:: TEXT BLOCK
New research published in the Clinical Medicine journal shows marketing has a significant influence on young people.
Evidence from 13 studies of more than 38,000 young people demonstrates that alcohol advertising affects uptake of drinking and also encourages heavier drinking.
Dr. Peter Anderson, a consultant in public health in Girona, Spain, and author of the article, urged policymakers to do more to protect vulnerable groups such as children and adolescents.
"Banning advertising that appeals to young people would lessen the attraction of drinking for children and adolescents. An EU-wide ban could prevent 5% of all alcohol-related ill health," he said.
Monika Kosinska, secretary-general of the European Public Health Alliance (EPHA) believes that a multi-pronged approach is needed in order to address the issue of alcohol-related harm.
"The European Union needs to take urgent action to reduce the health harms of alcohol misuse. An EU strategy must take into account the role of both promotion and pricing on levels of consumption and should not fail to address the issue of third-party harm," she said.
The European Forum for Responsible Drinking (EFRD), an industry group working for safer alcohol consumption, last month published new guidelines for its members on online marketing of spirits.
The code of conduct says drinks companies should not target promotional activities at minors and avoid using cartoons and sporting figures that might be attractive to young people.
EFRD Chairwoman Elizabeth Crossick told EurActiv in an interview that the drinks industry could regulate itself and has been working to keep up to date with developments in digital mobile media (EurActiv 11/03/09).
::::
:: DATA UNDER STUDY
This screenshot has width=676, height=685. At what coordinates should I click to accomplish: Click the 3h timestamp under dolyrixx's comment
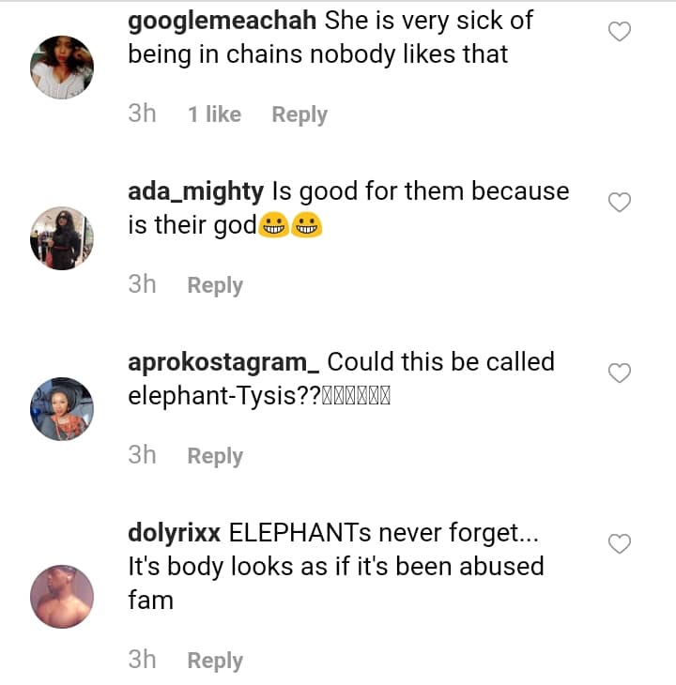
::::
:: DATA UNDER STUDY
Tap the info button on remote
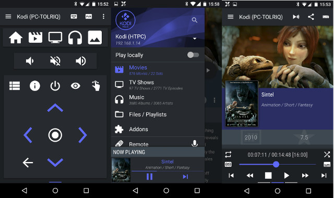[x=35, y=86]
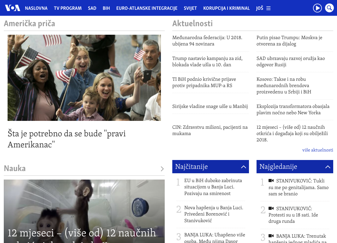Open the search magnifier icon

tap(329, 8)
::::
:: DATA UNDER STUDY
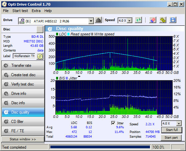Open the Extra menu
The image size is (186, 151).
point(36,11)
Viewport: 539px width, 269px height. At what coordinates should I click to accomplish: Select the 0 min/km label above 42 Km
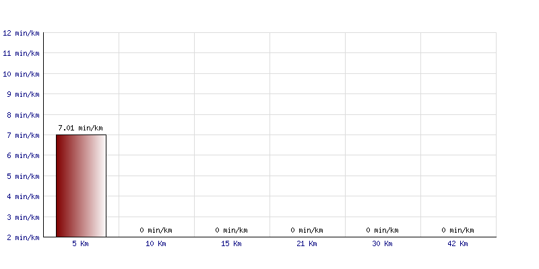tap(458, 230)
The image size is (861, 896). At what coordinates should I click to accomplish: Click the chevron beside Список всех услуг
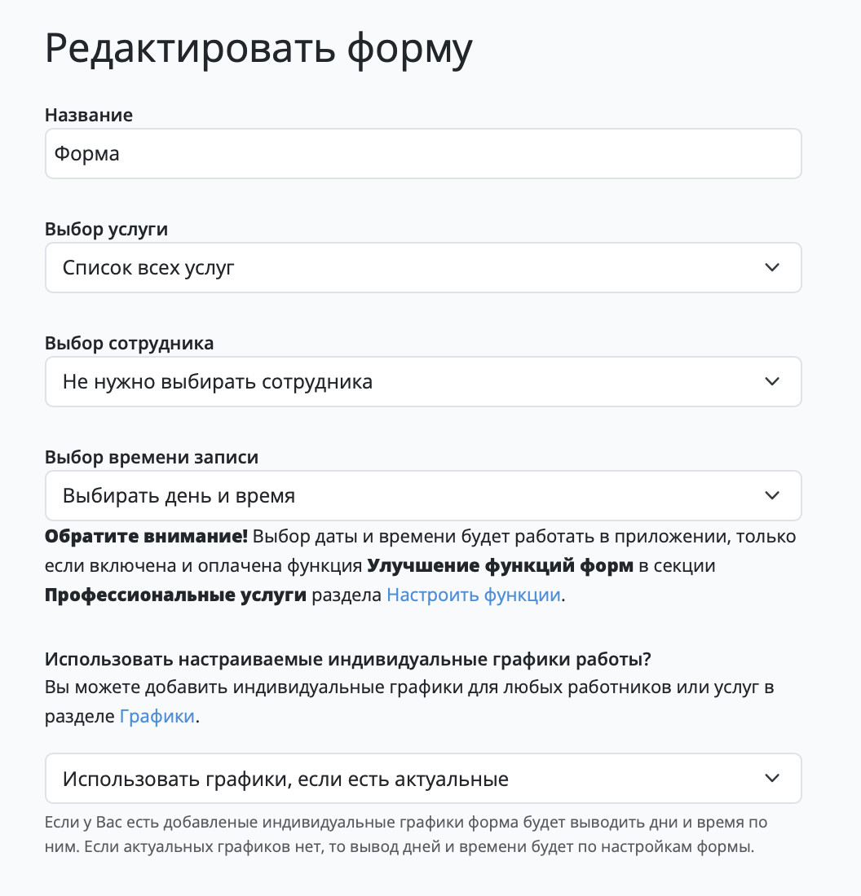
::::
◆ **EXERCISE REQUIREMENTS**: Rewrite everything in the article on alcohol marketing from "The code of" down to "to young people.", putting "underage consumers" in place of "minors". Nothing here depends on the records.

◆ **RESULT FOR THIS EXERCISE**:
The code of conduct says drinks companies should not target promotional activities at underage consumers and avoid using cartoons and sporting figures that might be attractive to young people.